*** SUPPLIED INFORMATION

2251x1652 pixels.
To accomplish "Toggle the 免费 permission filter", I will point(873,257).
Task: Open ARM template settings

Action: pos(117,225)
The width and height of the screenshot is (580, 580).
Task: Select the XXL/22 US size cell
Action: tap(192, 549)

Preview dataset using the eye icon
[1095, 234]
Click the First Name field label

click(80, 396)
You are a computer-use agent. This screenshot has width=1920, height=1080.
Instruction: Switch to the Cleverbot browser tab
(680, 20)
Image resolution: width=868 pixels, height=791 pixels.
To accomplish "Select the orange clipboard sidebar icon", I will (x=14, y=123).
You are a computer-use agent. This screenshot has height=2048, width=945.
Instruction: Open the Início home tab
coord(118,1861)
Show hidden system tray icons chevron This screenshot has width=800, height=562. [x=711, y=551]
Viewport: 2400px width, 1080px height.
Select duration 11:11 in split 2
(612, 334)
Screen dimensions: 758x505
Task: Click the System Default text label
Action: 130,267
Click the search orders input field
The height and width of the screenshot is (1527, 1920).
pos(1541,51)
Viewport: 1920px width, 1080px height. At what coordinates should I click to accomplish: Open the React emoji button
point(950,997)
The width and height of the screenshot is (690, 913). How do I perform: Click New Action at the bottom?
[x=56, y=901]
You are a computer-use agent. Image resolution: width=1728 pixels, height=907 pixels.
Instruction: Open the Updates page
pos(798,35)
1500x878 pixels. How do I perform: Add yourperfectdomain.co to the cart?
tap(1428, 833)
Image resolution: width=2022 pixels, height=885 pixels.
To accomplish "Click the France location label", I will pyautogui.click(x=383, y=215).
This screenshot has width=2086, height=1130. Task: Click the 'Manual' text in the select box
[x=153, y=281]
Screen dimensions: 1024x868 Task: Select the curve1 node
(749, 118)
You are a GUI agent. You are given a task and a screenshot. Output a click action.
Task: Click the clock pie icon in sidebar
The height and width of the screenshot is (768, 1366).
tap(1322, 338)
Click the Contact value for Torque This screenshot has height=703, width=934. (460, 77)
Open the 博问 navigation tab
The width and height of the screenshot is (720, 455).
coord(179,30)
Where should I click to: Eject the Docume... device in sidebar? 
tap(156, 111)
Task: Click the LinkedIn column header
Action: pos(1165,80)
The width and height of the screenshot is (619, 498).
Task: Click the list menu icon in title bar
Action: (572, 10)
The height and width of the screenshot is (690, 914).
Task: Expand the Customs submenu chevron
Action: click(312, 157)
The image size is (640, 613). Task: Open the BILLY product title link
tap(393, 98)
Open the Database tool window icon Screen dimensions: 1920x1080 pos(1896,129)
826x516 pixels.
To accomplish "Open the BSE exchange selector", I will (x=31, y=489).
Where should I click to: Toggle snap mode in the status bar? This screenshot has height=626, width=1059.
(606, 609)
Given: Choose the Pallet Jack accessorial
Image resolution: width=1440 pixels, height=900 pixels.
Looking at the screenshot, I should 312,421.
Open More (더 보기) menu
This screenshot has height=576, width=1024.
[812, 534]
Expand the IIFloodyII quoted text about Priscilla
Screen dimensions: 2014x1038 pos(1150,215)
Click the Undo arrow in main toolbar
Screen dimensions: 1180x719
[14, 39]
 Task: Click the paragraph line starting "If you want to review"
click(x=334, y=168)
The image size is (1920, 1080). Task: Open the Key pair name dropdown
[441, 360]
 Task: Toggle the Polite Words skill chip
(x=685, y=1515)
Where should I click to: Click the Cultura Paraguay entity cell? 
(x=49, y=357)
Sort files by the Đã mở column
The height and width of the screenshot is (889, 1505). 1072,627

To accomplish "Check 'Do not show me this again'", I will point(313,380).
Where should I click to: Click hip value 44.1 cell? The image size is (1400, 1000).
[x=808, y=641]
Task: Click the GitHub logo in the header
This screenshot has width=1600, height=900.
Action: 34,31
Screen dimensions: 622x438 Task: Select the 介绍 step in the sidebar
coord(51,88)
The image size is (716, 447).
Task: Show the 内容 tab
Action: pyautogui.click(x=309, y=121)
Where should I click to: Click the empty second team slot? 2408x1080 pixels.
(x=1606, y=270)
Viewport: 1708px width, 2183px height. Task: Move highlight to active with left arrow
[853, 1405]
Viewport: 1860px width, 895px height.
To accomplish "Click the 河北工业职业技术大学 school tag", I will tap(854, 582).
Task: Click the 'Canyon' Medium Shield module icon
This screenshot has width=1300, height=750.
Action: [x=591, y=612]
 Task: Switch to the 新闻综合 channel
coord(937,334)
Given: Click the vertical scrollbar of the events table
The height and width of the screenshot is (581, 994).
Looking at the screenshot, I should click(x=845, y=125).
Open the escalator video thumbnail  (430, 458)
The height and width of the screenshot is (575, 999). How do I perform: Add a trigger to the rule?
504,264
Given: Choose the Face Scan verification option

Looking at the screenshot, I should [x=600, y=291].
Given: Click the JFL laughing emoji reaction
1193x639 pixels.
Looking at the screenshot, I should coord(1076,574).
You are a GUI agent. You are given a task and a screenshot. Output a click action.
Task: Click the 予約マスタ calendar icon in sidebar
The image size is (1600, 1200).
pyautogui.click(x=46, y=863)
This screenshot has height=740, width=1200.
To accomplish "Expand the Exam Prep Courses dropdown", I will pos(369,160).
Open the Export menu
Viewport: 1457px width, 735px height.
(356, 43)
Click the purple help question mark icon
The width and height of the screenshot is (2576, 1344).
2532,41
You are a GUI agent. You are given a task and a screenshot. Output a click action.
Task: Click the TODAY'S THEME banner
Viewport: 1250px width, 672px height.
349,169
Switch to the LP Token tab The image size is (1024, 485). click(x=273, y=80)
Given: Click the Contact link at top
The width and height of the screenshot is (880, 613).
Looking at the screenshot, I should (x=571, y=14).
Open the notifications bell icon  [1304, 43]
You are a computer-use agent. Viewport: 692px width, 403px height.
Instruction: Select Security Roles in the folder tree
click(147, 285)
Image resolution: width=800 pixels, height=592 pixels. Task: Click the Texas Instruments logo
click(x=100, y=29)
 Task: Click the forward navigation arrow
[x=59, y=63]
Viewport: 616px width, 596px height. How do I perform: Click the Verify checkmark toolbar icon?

******

*WHAT IS REQUIRED:*
Copy out every line of the stored items above, keeping each one identical to the original.

*WRITTEN SOLUTION:*
2251x1652 pixels.
To accomplish "Toggle the 免费 permission filter", I will point(873,257).
Task: Open ARM template settings

Action: pos(117,225)
The width and height of the screenshot is (580, 580).
Task: Select the XXL/22 US size cell
Action: tap(192, 549)

Preview dataset using the eye icon
[1095, 234]
Click the First Name field label

click(80, 396)
You are a computer-use agent. This screenshot has width=1920, height=1080.
Instruction: Switch to the Cleverbot browser tab
(680, 20)
Image resolution: width=868 pixels, height=791 pixels.
To accomplish "Select the orange clipboard sidebar icon", I will (x=14, y=123).
You are a computer-use agent. This screenshot has height=2048, width=945.
Instruction: Open the Início home tab
coord(118,1861)
Show hidden system tray icons chevron This screenshot has width=800, height=562. [x=711, y=551]
Viewport: 2400px width, 1080px height.
Select duration 11:11 in split 2
(612, 334)
Screen dimensions: 758x505
Task: Click the System Default text label
Action: 130,267
Click the search orders input field
The height and width of the screenshot is (1527, 1920).
pos(1541,51)
Viewport: 1920px width, 1080px height. At what coordinates should I click to accomplish: Open the React emoji button
point(950,997)
The width and height of the screenshot is (690, 913). How do I perform: Click New Action at the bottom?
[x=56, y=901]
You are a computer-use agent. Image resolution: width=1728 pixels, height=907 pixels.
Instruction: Open the Updates page
pos(798,35)
1500x878 pixels. How do I perform: Add yourperfectdomain.co to the cart?
tap(1428, 833)
Image resolution: width=2022 pixels, height=885 pixels.
To accomplish "Click the France location label", I will pyautogui.click(x=383, y=215).
This screenshot has width=2086, height=1130. Task: Click the 'Manual' text in the select box
[x=153, y=281]
Screen dimensions: 1024x868 Task: Select the curve1 node
(749, 118)
You are a GUI agent. You are given a task and a screenshot. Output a click action.
Task: Click the clock pie icon in sidebar
The height and width of the screenshot is (768, 1366).
tap(1322, 338)
Click the Contact value for Torque This screenshot has height=703, width=934. (460, 77)
Open the 博问 navigation tab
The width and height of the screenshot is (720, 455).
coord(179,30)
Where should I click to: Eject the Docume... device in sidebar? 
tap(156, 111)
Task: Click the LinkedIn column header
Action: pos(1165,80)
The width and height of the screenshot is (619, 498).
Task: Click the list menu icon in title bar
Action: (572, 10)
The height and width of the screenshot is (690, 914).
Task: Expand the Customs submenu chevron
Action: click(312, 157)
The image size is (640, 613). Task: Open the BILLY product title link
tap(393, 98)
Open the Database tool window icon Screen dimensions: 1920x1080 pos(1896,129)
826x516 pixels.
To accomplish "Open the BSE exchange selector", I will (x=31, y=489).
Where should I click to: Toggle snap mode in the status bar? This screenshot has height=626, width=1059.
(606, 609)
Given: Choose the Pallet Jack accessorial
Image resolution: width=1440 pixels, height=900 pixels.
Looking at the screenshot, I should 312,421.
Open More (더 보기) menu
This screenshot has height=576, width=1024.
[812, 534]
Expand the IIFloodyII quoted text about Priscilla
Screen dimensions: 2014x1038 pos(1150,215)
Click the Undo arrow in main toolbar
Screen dimensions: 1180x719
[14, 39]
 Task: Click the paragraph line starting "If you want to review"
click(x=334, y=168)
The image size is (1920, 1080). Task: Open the Key pair name dropdown
[441, 360]
 Task: Toggle the Polite Words skill chip
(x=685, y=1515)
Where should I click to: Click the Cultura Paraguay entity cell? 
(x=49, y=357)
Sort files by the Đã mở column
The height and width of the screenshot is (889, 1505). 1072,627

To accomplish "Check 'Do not show me this again'", I will point(313,380).
Where should I click to: Click hip value 44.1 cell? The image size is (1400, 1000).
[x=808, y=641]
Task: Click the GitHub logo in the header
This screenshot has width=1600, height=900.
Action: 34,31
Screen dimensions: 622x438 Task: Select the 介绍 step in the sidebar
coord(51,88)
The image size is (716, 447).
Task: Show the 内容 tab
Action: pyautogui.click(x=309, y=121)
Where should I click to: Click the empty second team slot? 2408x1080 pixels.
(x=1606, y=270)
Viewport: 1708px width, 2183px height. Task: Move highlight to active with left arrow
[853, 1405]
Viewport: 1860px width, 895px height.
To accomplish "Click the 河北工业职业技术大学 school tag", I will tap(854, 582).
Task: Click the 'Canyon' Medium Shield module icon
This screenshot has width=1300, height=750.
Action: [x=591, y=612]
 Task: Switch to the 新闻综合 channel
coord(937,334)
Given: Click the vertical scrollbar of the events table
The height and width of the screenshot is (581, 994).
Looking at the screenshot, I should click(x=845, y=125).
Open the escalator video thumbnail  (430, 458)
The height and width of the screenshot is (575, 999). How do I perform: Add a trigger to the rule?
504,264
Given: Choose the Face Scan verification option

Looking at the screenshot, I should [x=600, y=291].
Given: Click the JFL laughing emoji reaction
1193x639 pixels.
Looking at the screenshot, I should coord(1076,574).
You are a GUI agent. You are given a task and a screenshot. Output a click action.
Task: Click the 予約マスタ calendar icon in sidebar
The image size is (1600, 1200).
pyautogui.click(x=46, y=863)
This screenshot has height=740, width=1200.
To accomplish "Expand the Exam Prep Courses dropdown", I will pos(369,160).
Open the Export menu
Viewport: 1457px width, 735px height.
(356, 43)
Click the purple help question mark icon
The width and height of the screenshot is (2576, 1344).
2532,41
You are a GUI agent. You are given a task and a screenshot. Output a click action.
Task: Click the TODAY'S THEME banner
Viewport: 1250px width, 672px height.
349,169
Switch to the LP Token tab The image size is (1024, 485). click(x=273, y=80)
Given: Click the Contact link at top
The width and height of the screenshot is (880, 613).
Looking at the screenshot, I should (x=571, y=14).
Open the notifications bell icon  [1304, 43]
You are a computer-use agent. Viewport: 692px width, 403px height.
Instruction: Select Security Roles in the folder tree
click(147, 285)
Image resolution: width=800 pixels, height=592 pixels. Task: Click the Texas Instruments logo
click(x=100, y=29)
 Task: Click the forward navigation arrow
[x=59, y=63]
Viewport: 616px width, 596px height. How do I perform: Click the Verify checkmark toolbar icon?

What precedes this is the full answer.